*INPUT DATA*:

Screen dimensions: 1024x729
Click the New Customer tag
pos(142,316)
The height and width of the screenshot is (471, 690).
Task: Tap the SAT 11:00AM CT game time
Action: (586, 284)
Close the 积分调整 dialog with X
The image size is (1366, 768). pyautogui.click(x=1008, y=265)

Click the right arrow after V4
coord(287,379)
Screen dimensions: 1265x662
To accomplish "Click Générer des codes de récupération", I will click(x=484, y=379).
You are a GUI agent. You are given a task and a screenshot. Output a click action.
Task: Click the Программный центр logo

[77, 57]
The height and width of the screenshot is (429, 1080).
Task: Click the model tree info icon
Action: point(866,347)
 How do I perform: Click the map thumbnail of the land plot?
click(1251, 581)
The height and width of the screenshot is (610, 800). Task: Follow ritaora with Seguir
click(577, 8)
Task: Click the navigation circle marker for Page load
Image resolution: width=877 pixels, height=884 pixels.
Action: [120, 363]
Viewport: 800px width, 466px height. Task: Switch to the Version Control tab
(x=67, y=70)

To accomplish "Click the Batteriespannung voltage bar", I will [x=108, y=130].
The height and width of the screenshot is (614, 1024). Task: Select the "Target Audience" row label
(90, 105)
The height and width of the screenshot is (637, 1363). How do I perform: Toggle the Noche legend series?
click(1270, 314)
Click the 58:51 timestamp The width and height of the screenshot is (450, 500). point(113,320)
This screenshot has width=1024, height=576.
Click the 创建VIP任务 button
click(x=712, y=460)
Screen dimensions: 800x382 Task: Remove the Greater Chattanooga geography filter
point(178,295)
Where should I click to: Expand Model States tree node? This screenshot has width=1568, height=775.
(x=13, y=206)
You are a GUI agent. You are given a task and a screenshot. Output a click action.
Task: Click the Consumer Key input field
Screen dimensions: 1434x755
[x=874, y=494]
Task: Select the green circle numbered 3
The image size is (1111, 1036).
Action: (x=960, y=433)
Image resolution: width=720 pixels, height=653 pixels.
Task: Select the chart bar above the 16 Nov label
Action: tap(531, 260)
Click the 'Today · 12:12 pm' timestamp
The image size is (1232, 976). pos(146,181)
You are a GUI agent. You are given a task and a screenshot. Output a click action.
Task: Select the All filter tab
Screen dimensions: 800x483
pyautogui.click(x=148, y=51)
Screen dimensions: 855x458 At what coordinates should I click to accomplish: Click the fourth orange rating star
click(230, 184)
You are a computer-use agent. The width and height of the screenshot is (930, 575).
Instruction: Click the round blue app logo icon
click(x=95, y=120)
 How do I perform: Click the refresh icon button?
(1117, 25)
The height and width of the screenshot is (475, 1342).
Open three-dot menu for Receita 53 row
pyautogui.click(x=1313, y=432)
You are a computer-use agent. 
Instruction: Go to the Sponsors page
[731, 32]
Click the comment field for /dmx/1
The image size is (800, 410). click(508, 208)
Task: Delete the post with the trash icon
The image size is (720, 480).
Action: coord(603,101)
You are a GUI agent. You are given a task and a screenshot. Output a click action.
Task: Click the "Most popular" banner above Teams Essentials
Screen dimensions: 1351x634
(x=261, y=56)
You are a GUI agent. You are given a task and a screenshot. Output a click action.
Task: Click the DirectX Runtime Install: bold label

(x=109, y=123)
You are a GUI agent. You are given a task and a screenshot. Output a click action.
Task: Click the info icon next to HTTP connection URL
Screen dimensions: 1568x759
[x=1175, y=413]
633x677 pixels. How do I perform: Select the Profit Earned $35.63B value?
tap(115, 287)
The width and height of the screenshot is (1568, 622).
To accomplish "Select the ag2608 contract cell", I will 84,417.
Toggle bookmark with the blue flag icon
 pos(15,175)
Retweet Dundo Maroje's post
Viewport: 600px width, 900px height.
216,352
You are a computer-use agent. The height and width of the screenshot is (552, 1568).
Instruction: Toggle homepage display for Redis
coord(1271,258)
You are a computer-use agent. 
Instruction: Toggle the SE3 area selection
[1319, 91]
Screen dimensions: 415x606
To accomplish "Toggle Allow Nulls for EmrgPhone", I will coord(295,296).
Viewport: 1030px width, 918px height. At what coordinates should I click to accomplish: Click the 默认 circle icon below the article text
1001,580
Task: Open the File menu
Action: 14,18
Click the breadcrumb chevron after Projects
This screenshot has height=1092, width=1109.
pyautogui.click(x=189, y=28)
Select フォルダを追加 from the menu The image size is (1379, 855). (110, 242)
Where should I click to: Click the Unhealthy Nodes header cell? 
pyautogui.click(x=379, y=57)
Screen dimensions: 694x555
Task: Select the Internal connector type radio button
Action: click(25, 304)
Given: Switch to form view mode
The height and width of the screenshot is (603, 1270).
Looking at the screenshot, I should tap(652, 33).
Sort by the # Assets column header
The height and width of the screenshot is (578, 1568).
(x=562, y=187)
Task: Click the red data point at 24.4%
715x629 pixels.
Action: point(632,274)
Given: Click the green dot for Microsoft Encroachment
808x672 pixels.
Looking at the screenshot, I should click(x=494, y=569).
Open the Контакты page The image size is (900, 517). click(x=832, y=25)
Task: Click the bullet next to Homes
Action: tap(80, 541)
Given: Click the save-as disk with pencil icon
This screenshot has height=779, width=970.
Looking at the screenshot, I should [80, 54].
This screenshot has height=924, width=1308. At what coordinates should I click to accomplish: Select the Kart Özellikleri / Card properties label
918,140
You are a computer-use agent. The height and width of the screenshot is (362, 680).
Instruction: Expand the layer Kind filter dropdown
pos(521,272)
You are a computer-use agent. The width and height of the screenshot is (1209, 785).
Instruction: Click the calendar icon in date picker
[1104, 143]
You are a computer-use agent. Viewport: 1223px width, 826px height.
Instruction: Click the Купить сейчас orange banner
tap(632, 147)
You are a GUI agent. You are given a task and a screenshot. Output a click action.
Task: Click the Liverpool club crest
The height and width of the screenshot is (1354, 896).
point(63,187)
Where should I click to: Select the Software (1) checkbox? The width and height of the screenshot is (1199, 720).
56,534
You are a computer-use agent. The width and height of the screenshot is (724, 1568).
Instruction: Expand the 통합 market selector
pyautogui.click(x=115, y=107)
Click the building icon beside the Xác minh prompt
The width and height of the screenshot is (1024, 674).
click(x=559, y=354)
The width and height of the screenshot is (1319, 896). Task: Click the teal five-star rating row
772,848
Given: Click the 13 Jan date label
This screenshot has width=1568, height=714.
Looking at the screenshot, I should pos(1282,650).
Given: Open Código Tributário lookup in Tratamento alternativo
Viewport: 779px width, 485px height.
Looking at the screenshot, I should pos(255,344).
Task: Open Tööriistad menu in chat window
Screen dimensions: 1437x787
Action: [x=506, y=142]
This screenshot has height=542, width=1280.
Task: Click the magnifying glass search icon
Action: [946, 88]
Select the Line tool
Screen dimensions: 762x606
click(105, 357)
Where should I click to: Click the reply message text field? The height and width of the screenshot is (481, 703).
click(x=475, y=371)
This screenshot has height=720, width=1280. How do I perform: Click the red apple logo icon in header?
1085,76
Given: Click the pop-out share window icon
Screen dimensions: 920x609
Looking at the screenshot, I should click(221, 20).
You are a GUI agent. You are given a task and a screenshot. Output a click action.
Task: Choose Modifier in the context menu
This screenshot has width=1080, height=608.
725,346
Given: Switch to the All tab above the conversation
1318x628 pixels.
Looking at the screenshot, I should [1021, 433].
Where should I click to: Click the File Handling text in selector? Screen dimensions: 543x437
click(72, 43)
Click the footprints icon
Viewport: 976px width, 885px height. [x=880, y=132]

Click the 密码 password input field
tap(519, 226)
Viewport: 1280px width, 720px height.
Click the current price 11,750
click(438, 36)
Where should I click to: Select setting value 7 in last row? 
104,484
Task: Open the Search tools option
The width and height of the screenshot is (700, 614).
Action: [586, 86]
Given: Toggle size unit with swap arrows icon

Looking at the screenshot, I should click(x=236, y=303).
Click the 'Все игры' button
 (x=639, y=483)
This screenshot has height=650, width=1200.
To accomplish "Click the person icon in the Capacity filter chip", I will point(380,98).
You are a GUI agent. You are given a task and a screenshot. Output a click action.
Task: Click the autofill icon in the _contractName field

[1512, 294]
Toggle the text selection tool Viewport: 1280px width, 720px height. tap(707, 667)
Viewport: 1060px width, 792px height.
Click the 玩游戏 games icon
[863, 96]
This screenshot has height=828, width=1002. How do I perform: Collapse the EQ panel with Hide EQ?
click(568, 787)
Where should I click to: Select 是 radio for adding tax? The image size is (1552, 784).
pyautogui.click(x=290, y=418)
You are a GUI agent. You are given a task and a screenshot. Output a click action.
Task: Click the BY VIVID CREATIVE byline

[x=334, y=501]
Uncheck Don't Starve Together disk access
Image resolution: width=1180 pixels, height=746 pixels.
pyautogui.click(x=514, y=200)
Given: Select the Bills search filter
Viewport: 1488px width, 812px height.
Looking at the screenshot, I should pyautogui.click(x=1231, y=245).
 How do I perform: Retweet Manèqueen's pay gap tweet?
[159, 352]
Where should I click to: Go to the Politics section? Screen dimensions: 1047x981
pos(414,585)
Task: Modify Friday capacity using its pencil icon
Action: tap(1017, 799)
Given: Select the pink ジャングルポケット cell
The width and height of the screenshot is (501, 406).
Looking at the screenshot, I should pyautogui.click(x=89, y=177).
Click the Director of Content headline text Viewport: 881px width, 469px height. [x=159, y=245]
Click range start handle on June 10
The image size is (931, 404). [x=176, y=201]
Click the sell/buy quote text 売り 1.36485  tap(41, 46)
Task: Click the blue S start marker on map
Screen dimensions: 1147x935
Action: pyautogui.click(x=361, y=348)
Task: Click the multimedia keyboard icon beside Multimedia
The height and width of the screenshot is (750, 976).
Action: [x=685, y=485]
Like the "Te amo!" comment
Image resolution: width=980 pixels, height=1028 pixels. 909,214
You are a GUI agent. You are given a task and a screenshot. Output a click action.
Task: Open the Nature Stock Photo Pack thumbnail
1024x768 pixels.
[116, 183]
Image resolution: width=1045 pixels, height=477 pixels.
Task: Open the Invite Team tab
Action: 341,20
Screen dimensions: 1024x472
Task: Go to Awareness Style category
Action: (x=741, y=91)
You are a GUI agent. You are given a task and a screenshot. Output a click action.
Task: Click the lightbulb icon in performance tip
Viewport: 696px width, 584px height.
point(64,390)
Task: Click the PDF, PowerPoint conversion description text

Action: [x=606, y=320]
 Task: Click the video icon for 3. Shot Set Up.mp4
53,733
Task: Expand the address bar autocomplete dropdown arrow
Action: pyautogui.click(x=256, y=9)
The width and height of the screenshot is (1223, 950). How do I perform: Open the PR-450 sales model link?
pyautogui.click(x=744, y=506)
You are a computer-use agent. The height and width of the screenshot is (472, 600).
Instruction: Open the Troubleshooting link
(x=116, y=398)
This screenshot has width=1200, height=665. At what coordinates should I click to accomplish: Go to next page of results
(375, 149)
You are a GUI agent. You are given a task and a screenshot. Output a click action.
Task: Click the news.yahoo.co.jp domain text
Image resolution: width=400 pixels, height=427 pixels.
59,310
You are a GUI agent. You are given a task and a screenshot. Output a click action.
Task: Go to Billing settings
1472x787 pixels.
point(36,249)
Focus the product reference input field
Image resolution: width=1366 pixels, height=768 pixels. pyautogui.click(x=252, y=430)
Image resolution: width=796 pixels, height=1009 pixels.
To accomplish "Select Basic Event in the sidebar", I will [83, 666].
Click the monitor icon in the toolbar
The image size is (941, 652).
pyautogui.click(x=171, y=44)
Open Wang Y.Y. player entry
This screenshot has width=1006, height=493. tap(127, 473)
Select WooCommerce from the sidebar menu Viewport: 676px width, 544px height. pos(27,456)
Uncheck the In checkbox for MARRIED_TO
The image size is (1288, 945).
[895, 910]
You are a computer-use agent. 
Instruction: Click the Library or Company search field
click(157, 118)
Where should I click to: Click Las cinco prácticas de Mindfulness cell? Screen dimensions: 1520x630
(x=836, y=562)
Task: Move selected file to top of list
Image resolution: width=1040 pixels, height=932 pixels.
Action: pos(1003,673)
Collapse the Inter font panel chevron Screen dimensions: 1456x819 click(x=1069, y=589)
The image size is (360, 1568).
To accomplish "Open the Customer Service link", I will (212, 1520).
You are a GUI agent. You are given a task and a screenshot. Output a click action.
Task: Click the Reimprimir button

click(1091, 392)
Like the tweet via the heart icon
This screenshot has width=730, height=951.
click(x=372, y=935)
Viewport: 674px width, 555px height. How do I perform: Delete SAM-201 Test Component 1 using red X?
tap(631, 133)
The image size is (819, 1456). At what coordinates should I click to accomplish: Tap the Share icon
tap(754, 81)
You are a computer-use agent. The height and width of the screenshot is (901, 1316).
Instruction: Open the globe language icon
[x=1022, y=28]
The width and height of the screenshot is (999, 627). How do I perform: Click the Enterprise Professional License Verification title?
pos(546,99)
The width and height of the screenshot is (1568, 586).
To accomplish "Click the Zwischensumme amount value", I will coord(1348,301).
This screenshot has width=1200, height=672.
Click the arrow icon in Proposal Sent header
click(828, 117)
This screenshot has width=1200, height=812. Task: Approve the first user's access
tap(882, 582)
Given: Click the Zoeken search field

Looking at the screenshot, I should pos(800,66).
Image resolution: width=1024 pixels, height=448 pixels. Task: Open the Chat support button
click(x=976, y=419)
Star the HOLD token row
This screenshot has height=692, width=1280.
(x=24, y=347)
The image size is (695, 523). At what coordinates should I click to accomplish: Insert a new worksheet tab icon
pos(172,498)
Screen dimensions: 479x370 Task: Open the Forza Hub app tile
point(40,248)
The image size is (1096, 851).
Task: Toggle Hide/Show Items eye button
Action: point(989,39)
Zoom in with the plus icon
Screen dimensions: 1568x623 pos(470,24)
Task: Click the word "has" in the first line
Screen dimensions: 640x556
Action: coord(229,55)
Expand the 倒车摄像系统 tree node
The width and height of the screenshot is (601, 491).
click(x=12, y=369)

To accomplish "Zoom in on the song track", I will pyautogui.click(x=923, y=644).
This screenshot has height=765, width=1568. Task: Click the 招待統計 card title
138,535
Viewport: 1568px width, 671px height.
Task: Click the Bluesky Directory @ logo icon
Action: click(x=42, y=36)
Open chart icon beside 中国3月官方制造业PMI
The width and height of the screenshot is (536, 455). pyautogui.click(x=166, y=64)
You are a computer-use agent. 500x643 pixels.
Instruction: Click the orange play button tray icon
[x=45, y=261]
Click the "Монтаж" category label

*EXERCISE DIRECTIONS*:
Output exactly the span of lines beginning at the first line of the records and ending at the line that holds "Screen dimensions: 1265x662", inclusive, with no other text.

*YOUR RESPONSE*:
Screen dimensions: 1024x729
Click the New Customer tag
pos(142,316)
The height and width of the screenshot is (471, 690).
Task: Tap the SAT 11:00AM CT game time
Action: (586, 284)
Close the 积分调整 dialog with X
The image size is (1366, 768). pyautogui.click(x=1008, y=265)

Click the right arrow after V4
coord(287,379)
Screen dimensions: 1265x662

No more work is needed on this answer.